Claro took two hours. Standing and waiting. Then waiting at the caja. Then fixing the iPhone. Then waiting. Then recharging the iPhone and waiting for the Visa to go through. Then more waiting inexplicably. Telecommunications is way more laid back here than in the US, so time is not anybody’s priority. After all, I’m sure Claro pays by the hour, and it’s not like you really have anything else to do that day. After Claro, we stopped at a grocery to buy bread, then hailed a taxi back. It’s almost like riding in one of those airport cars that drags out the luggage rack, but at fifty miles per hour through a crowded slum. Oh, and the last denizen of the cab presumably had a sack of day-old fish sliming the inside of the Soviet car.

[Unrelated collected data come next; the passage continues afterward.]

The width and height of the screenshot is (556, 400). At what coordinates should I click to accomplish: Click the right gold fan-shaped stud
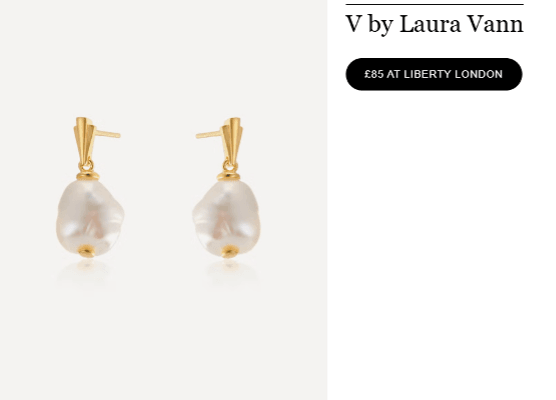(233, 140)
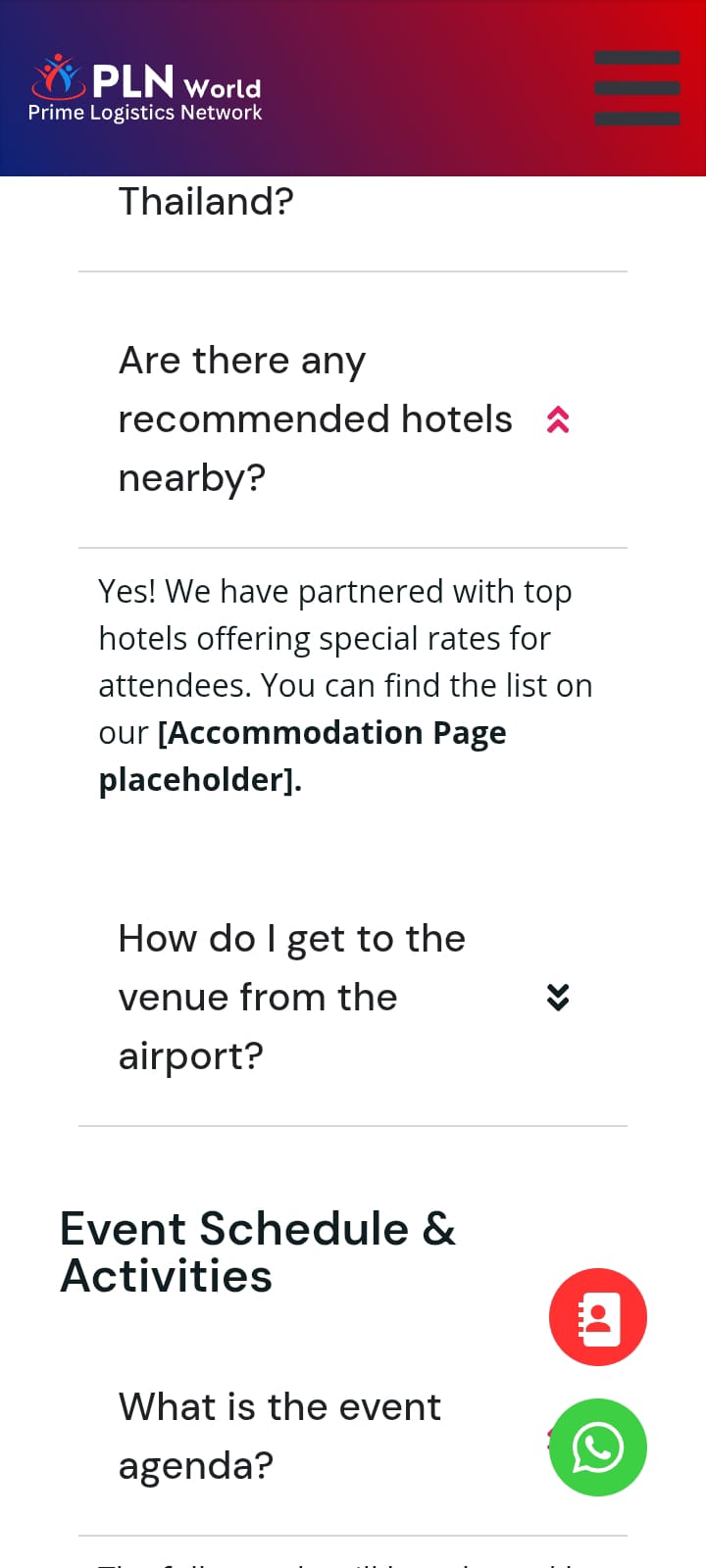
Task: Open the hamburger navigation menu
Action: tap(636, 88)
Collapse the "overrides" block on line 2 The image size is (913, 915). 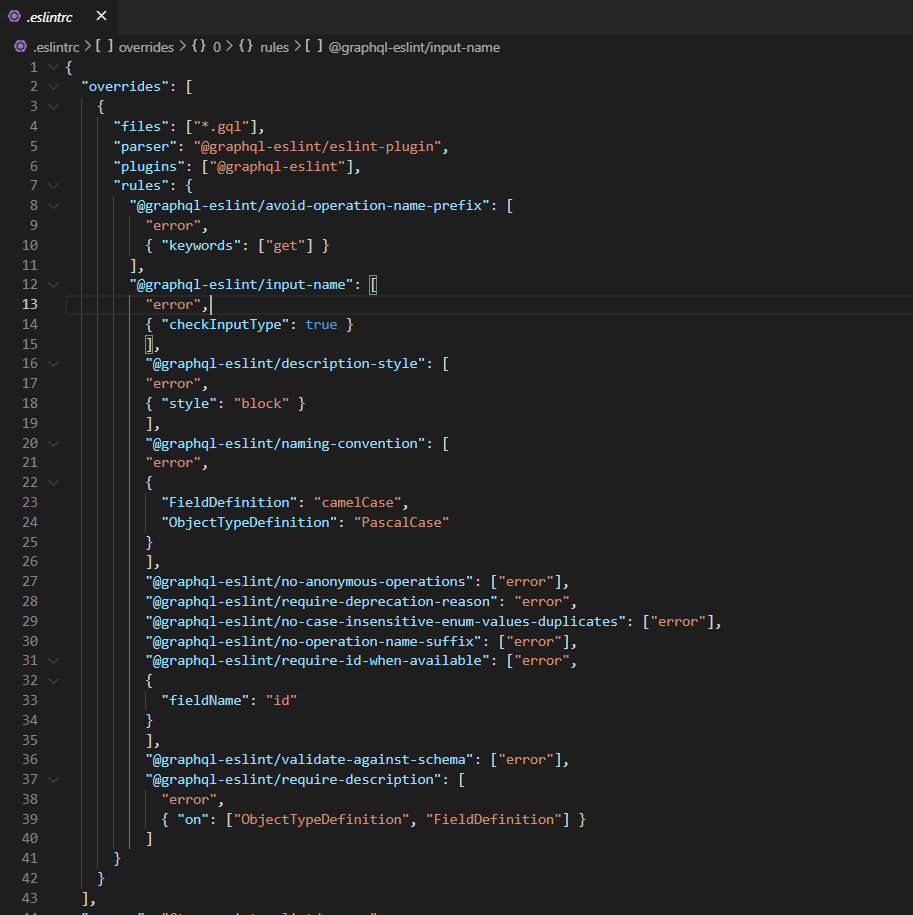(53, 87)
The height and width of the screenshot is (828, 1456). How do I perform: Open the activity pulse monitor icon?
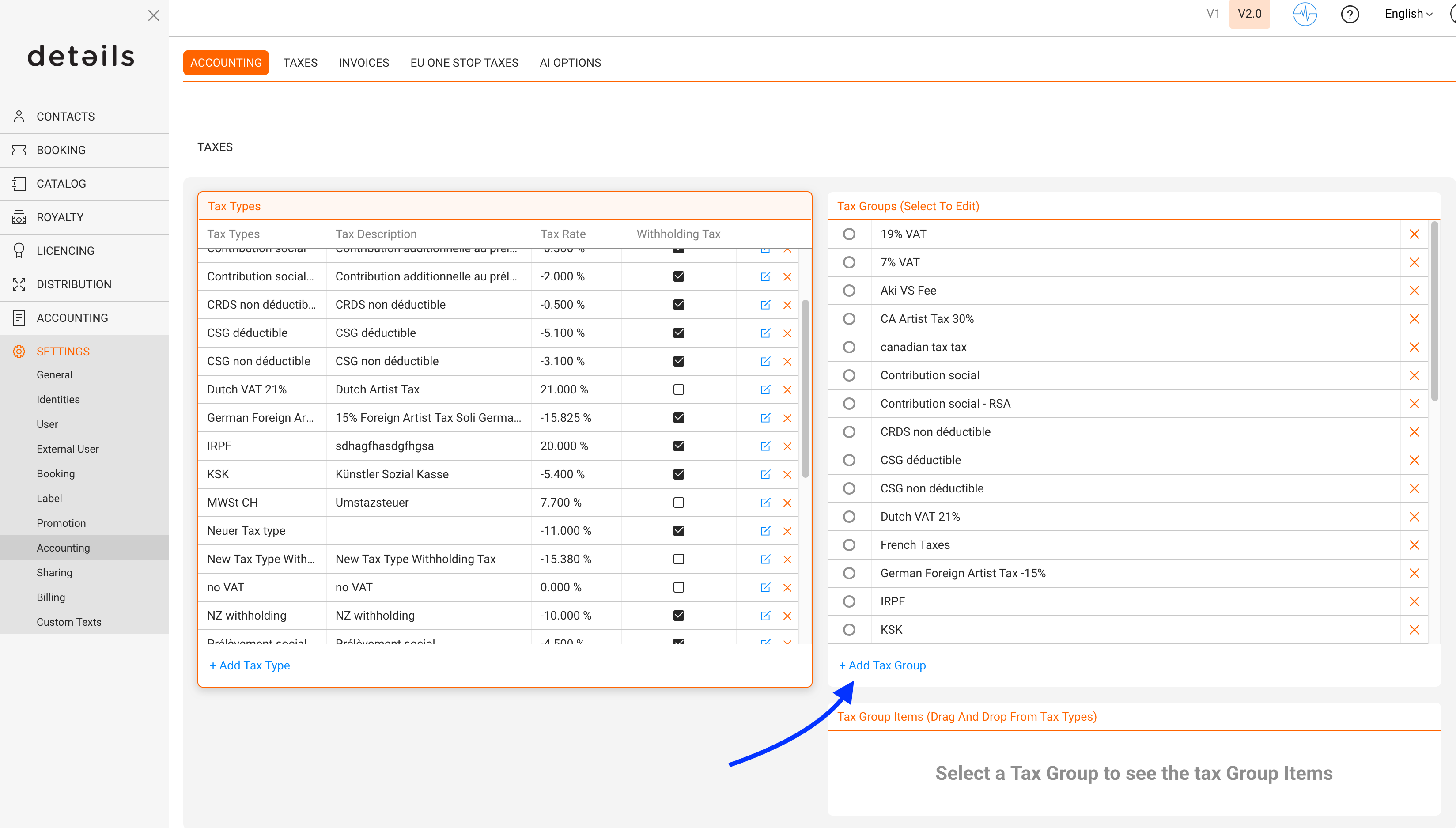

Piura to Lambayeque. Peru at this point had turned from charming desert goat-land to a disgusting never ending landfill. Drifts of trash like sand dunes along the highway spread for miles in every direction. Every piece of scarce shrubbery, tree or grass was blanketed in white and brown tatters of polyethylene that had caught hold while being blown across the desert. There were walls everywhere, giant brick walls, eight to twelve feet high, and hundreds to thousands of feet long. All were whitewashed, then covered with some sort of advertisement . The way to dispose of trash in these towns was to sweep it into piles along the walls, douse it in gasoline, and set it on fire; leaving it to char the latex-based ads for petrochemicals. Because everyone knows how attractive brick walls are, especially when used as giant, oblong billboards, but when you burn trash fires on them to leave huge, peeling, scorch marks and puddles of melted plastic—that’s a whole new level.

The region around Chiclayo was thick with smoke and dust. The make shift landfills were always burning, and acrid black plumes from garbage fires in the cities and towns were a common sight. I saw at least three piles of burning tires on the side of the highway. And, on top of all of this, the sugar cane fields were being torched.

We stayed in Lambayeque for two nights. Most of us went to the Lord of Sipan museum the one day. I’m not very interested in anthropology or archaeology. We went to the other side of Chiclayo the next day. Driving on the hazy, empty highway past trashfires and endless advertising walls in the desert was postapocalyptical.  I think a lot of it comes from not being able to see the sun; it makes it feel like you’re in a Ray Bradbury story.

We meant to go to the witches market in Chiclayo, but when we arrived the Central Market was completely shuttered. We walked around for a while, bought some groceries, and Jack and Max had their hair cut at a barbershop from 1958. The barber even had his licensing certificate for Chiclayo from 1958, and all the furniture and style types were in suit.

Chiclayo to Trujillo. More burning tires and cane fields, but it was getting better. Trujillo is where I’ve been for the past four or five days, on the beach. It’s not so bad, the center is beautiful. Better colonial architecture and cleaner than New Orleans. There’s a really fancy mall about ten minutes by car from where we’re camping at on the beach, with all the American stores.

One Response

  1. Great post, Ryan! Such vivid descriptions, I feel like I’ve just been there with you. I’m getting caught up after 2 weeks without being online much, boy there’s been a lot happening for all of you!